Alkanes are sp³ hybridized compounds on all carbons. The four substituents that start from each carbon are arranged towards the vertices of a tetrahedron.

Bond distances and angles are shown on the following models.

The smaller alkanes, methane, ethane, propane, and butane, are gases at room temperature. Linear alkanes from C₅H₁₂ to C₁₇H₃₆ are liquids. alkanes of higher number of carbons are solid at room temperature.

The melting and boiling points of alkanes increase with the number of carbons in the molecule. It is also observed that branched alkanes have a lower boiling point than their linear isomers.

The following graph shows the boiling points of linear alkanes (in black) and those corresponding to their 2-methylalkanes isomers (in blue).


In the liquid phase there are forces of attraction between molecules that hold them together.
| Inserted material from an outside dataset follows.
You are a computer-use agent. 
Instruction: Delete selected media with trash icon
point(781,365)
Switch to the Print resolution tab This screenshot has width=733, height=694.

To pass the substance to the gas phase, it is necessary to overcome these intermolecular forces through the input of energy.

In neutral molecules, such as alkanes, the attractive forces are due to van der Waals interactions that can be of three types: dipole-dipole, dipole-induced dipole and induced dipole-induced dipole interactions.

The formation of induced dipoles that produce the attraction between neutral molecules can be seen in the following scheme:



Let us consider the pentane isomers, as an example of the decrease in boiling point, when going from linear to branched alkanes.

Pentane has a large surface area that allows for a large number of induced dipole – induced dipole interactions. 2-Methylbutane is more compact and has a lower surface area, fewer intermolecular interactions, and a lower boiling point.